Segment Start: Material for the task

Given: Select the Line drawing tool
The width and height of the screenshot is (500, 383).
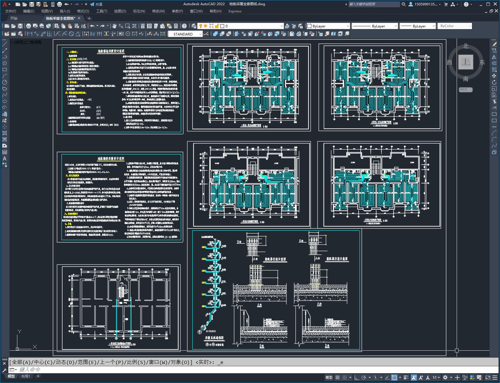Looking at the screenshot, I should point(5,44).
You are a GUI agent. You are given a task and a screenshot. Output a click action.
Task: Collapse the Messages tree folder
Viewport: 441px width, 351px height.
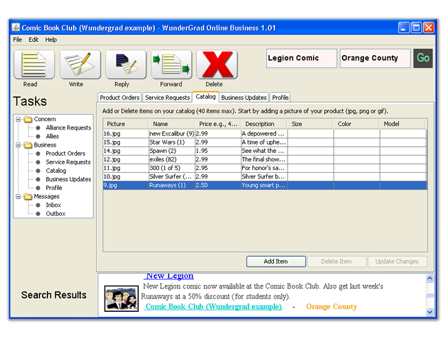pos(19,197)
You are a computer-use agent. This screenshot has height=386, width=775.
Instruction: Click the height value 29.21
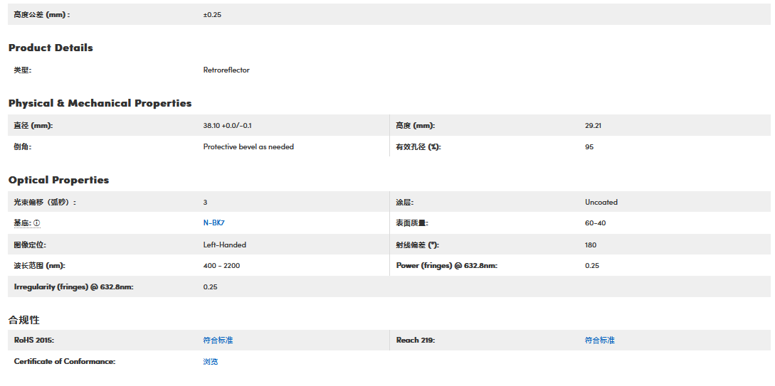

Segment End: Material for the task

### [Exercise directions]
An exact copy of the entries above is required, with the pictures left out.

### [Task answer]
Given: Select the Line drawing tool
The width and height of the screenshot is (500, 383).
Looking at the screenshot, I should point(5,44).
You are a GUI agent. You are given a task and a screenshot. Output a click action.
Task: Collapse the Messages tree folder
Viewport: 441px width, 351px height.
pos(19,197)
You are a computer-use agent. This screenshot has height=386, width=775.
Instruction: Click the height value 29.21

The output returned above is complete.